Start Selection

Debate about attitudes to death, funerals and the commemoration of the dead has largely been colonised by a section of the liberally-educated chattering sector of the middle class. They’re the ones most likely to opinionate about this stuff; they’re the ones who like to think think they can get their heads around it. They are intellectual adventurers with a degree of emotional courage and, even when a touch arrogant in their conclusions, are mostly well-meaning.
The opinionators have been moderately effective opinion-formers. Undertakers don’t like em much and would point out that, for all their reforming zeal, the overwhelming majority of funeral shoppers still opt for a black funeral and twenty minutes at the crem.
This is not to say that funerals haven’t changed a great deal in the last twenty years. What goes on after the coffin has been deposited on the catafalque has altered greatly. The early opinionators probably did not envisage the aesthetic which has evolved, neither the exuberance of the words, music and conduct of mourners, nor what the Daily Mail has termed the Poundland look in our cemeteries, especially the children’s sections. But I think most of us applaud a tendency to outpour. There’s a healthy decorum shift under way, expressed in a range of behaviours. No one should presume to legislate in matters of taste.
The coining of the pejorative term ‘death denial’ may well have been a mistake — an expression of benign condescension. All sorts of people don’t like thinking about death. My liberally educated and very nice dentist has just told me he hates passing the undertaker as he drives to work. He became a dentist, not a doctor, because he didn’t want people dying on him. And even though this is his disposition, it doesn’t mean he doesn’t know perfectly well, like all so-called death-deniers, that he will die one day. It is said that an awareness of mortality sharpens our appreciation of life. It can just as convincingly argued that shutting it out does, too. Nothing we think can alter what will be the experience of our dying, which is likely to be disagreeable.
Which is not to say that the availability of good exemplar funeral ceremonies is anything but a good thing, especially for those who prefer only to think about death when they have to. As established religions show, an off-the-peg course of action is best suited to people in grief. The work of thoughtful and humane undertakers and celebrants offers a great deal of solace to those wrestling to get their heads around what has happened. They have made an enormous difference.
The attractions of the death debate to academics, especially sociologists, are obvious enough. And so it is that the irredeemably chattery, middle-class GFG has been invited to sit on a panel at the University of Cardiff”s Before I Die festival on Sunday 20 May. It comprises stuff like Stages of Death: Men, Women, and Suffering in Opera and Ballet and Re-thinking the Organisation of Death and A Matter of Life or Death: Representing Coma. I can’t understand the titles, so I’d never get my pea-brain around the content. It is likely that audience will be made up of… the usual suspects. Is it worth going all that way for? My jury is in the out position.

End Selection

## Tasks and exercises
[a] List the titles of the sessions that the text about attitudes to death says the Before I Die festival comprises.
[b] Write the next part of the text about attitudes to death, picking up after its final sentence.

Start Provided data

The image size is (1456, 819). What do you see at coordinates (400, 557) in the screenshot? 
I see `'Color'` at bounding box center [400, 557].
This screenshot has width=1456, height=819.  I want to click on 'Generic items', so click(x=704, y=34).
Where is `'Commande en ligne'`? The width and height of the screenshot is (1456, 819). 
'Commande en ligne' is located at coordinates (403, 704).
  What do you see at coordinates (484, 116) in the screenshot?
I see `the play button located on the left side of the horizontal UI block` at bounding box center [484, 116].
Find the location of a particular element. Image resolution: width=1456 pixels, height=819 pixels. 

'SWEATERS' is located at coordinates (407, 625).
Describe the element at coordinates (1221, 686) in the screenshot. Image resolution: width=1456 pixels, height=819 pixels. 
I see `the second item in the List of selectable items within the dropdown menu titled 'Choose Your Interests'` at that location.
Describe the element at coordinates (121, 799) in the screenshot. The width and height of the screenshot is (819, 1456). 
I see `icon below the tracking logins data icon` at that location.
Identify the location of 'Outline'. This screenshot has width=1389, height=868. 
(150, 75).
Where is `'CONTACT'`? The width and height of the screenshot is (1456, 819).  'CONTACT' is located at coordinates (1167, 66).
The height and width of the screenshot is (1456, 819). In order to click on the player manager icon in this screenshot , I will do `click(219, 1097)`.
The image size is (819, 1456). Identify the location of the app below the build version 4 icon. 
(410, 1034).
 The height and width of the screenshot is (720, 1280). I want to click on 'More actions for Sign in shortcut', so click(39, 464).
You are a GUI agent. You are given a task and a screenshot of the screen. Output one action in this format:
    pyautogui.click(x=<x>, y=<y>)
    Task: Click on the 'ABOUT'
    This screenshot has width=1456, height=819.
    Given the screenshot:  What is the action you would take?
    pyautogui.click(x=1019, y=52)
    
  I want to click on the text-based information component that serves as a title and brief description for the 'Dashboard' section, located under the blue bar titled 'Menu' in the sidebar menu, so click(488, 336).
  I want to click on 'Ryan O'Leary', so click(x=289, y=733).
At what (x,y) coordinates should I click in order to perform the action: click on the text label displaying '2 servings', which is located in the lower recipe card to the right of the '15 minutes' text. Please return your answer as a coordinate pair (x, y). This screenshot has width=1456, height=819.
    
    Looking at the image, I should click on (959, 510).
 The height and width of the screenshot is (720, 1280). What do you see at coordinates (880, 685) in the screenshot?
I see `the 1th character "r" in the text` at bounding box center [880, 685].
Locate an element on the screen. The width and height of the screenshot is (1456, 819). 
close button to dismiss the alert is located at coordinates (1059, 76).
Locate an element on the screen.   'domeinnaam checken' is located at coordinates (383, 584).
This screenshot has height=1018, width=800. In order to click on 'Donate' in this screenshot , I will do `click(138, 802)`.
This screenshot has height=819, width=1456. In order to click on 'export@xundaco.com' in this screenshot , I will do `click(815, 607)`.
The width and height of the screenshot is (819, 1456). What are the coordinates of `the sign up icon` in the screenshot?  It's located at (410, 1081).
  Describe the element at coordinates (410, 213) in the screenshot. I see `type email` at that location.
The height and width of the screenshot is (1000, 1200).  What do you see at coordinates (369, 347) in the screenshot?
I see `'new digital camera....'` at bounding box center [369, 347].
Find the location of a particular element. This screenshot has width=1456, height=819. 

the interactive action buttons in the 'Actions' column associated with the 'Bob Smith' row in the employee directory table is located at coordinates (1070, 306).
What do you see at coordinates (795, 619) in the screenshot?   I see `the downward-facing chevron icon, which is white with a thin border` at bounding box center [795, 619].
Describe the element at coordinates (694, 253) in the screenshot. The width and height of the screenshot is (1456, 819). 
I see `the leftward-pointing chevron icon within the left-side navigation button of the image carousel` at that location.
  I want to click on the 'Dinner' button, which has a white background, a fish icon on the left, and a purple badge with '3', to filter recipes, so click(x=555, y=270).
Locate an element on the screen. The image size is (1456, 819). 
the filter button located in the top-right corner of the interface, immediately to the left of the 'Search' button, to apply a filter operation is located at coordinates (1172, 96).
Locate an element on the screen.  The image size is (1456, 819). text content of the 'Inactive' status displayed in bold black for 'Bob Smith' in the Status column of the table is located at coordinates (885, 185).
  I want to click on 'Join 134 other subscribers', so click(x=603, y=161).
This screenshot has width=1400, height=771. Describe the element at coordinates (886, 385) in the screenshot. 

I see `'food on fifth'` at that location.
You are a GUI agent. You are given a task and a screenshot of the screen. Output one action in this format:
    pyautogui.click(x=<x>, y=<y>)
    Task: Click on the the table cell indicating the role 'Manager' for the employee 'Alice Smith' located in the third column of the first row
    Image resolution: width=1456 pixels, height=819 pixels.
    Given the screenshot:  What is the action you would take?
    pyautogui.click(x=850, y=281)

End Provided data

## Expected answers
[a]
Stages of Death: Men, Women, and Suffering in Opera and Ballet
Re-thinking the Organisation of Death
A Matter of Life or Death: Representing Coma

[b]
An esoteric, abstract quality is a characteristic of academic discourse. On the 29-30 June the University of Bath is holding its annual conference, entitled New Economies of Death: The Commodification of Dying, the Dead Body, and Bereavement. It tempts us with stuff like Exemplars of good death: biopolitics and governmentality between commodification and social movement. I notice that Barbara Chalmers of Final Fling is slated to speak. She has a gift for refreshingly earthy utterance. Give em both barrels, B. Then re-load.
To be fair, the titles of talks at these academic gatherings are becoming plainer in their language. I have just had a look at the titles of the talks at the next Death, Dying and Disposal conference and there’s nothing there – yet – that I can use to illustrate my point. And I have to admit that I’ve had a lot of fun at these conferences and met all sorts of nice people. If I a have a beef with academics it is that they don’t make their research papers available, free, to the people who pay their wages.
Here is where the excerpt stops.